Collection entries
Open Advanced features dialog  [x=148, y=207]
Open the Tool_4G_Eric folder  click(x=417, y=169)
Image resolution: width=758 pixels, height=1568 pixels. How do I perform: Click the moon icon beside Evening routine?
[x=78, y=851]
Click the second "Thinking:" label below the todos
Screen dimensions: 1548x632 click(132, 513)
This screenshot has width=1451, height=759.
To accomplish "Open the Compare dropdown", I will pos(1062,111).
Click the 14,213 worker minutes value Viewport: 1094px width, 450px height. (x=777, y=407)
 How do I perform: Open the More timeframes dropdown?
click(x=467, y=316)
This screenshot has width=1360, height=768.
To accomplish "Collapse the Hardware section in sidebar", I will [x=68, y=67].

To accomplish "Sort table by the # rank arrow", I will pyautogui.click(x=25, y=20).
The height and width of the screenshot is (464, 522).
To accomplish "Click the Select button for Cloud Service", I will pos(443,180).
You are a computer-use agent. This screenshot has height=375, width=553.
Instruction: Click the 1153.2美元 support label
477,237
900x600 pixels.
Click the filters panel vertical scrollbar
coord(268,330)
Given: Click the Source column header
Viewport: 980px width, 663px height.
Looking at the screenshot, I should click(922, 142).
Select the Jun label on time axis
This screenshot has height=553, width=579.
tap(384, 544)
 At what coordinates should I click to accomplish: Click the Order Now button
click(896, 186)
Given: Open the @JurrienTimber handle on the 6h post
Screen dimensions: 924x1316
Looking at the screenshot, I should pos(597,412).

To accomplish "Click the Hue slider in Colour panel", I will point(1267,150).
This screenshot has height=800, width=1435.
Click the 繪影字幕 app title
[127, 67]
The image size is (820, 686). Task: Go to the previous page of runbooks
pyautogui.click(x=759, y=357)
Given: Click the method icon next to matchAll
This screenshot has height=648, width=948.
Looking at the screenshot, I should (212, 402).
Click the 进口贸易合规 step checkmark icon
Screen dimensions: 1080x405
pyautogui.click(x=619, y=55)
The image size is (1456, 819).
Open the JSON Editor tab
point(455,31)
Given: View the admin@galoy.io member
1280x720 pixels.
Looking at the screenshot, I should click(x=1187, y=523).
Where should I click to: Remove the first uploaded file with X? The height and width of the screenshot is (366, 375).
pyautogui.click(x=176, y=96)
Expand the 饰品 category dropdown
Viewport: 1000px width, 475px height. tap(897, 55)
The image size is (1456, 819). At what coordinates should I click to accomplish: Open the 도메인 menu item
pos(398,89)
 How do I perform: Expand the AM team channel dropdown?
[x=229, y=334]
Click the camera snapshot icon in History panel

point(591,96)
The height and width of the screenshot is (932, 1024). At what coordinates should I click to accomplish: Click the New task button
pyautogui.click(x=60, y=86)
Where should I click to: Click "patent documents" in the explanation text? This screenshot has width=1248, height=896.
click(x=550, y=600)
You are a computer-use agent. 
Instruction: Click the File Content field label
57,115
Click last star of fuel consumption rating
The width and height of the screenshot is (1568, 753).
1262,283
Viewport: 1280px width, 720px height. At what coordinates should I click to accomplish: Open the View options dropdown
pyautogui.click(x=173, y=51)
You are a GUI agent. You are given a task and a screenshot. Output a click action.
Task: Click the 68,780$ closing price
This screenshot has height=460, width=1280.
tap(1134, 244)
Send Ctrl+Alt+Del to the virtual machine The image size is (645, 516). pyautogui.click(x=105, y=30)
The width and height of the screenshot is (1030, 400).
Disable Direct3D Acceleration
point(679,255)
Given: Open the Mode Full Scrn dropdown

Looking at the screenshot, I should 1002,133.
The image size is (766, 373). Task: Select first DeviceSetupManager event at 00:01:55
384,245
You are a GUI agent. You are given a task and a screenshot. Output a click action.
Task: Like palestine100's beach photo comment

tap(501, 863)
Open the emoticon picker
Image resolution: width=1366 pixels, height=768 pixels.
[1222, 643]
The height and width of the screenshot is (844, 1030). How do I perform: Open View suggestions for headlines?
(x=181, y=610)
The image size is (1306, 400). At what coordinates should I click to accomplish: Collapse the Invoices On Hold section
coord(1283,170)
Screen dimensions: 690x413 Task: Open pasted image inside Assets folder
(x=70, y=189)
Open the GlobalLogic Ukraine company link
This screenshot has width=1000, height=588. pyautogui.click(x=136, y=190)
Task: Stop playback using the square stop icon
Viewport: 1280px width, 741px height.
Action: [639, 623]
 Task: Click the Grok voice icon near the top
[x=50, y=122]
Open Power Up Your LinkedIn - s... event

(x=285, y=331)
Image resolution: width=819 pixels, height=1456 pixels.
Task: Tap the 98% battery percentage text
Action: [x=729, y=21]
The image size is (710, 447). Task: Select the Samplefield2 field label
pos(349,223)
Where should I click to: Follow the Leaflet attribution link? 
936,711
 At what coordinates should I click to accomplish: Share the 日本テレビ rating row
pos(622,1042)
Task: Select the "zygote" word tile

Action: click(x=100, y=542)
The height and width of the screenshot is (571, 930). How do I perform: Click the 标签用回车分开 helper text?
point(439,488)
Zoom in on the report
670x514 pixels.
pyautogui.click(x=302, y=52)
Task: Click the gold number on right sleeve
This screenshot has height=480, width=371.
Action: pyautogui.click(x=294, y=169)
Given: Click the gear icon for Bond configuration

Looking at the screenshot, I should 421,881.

What is expected >> If a line in the entries above contains the word "computer", copy it.

Solution for this task >>
You are a computer-use agent. This screenshot has height=375, width=553.
You are a computer-use agent. 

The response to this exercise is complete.